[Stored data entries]
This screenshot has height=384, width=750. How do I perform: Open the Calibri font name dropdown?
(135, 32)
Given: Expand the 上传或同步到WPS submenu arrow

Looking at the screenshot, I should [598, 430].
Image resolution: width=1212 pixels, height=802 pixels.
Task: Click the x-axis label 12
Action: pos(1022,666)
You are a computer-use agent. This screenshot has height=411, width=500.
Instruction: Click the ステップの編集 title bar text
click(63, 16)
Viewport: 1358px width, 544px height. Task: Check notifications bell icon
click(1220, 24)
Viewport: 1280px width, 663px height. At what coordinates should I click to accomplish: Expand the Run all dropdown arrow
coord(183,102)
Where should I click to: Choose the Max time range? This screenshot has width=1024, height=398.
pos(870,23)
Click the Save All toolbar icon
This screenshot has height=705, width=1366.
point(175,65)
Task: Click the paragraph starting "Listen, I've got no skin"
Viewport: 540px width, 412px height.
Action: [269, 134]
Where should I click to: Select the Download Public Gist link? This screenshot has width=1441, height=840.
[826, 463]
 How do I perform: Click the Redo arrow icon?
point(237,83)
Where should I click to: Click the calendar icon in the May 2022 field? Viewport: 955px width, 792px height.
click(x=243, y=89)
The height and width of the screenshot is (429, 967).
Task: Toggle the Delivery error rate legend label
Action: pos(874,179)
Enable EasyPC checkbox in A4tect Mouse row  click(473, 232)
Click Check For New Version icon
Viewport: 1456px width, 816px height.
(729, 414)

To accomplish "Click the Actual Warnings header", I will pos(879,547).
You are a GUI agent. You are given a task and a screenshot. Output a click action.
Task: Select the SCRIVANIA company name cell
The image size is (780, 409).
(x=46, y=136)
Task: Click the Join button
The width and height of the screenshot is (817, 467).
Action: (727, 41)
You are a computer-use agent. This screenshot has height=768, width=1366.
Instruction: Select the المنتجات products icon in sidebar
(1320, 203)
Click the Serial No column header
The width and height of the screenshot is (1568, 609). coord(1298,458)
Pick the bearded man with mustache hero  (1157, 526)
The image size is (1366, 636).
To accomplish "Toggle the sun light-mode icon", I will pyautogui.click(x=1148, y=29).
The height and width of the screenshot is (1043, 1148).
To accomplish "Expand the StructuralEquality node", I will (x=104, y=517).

# [What to work on]
What lines in the data include the string "computer"? Copy each one.

# [Task solution]
You are a computer-use agent. This screenshot has height=411, width=500.
You are a computer-use agent. This screenshot has height=768, width=1366.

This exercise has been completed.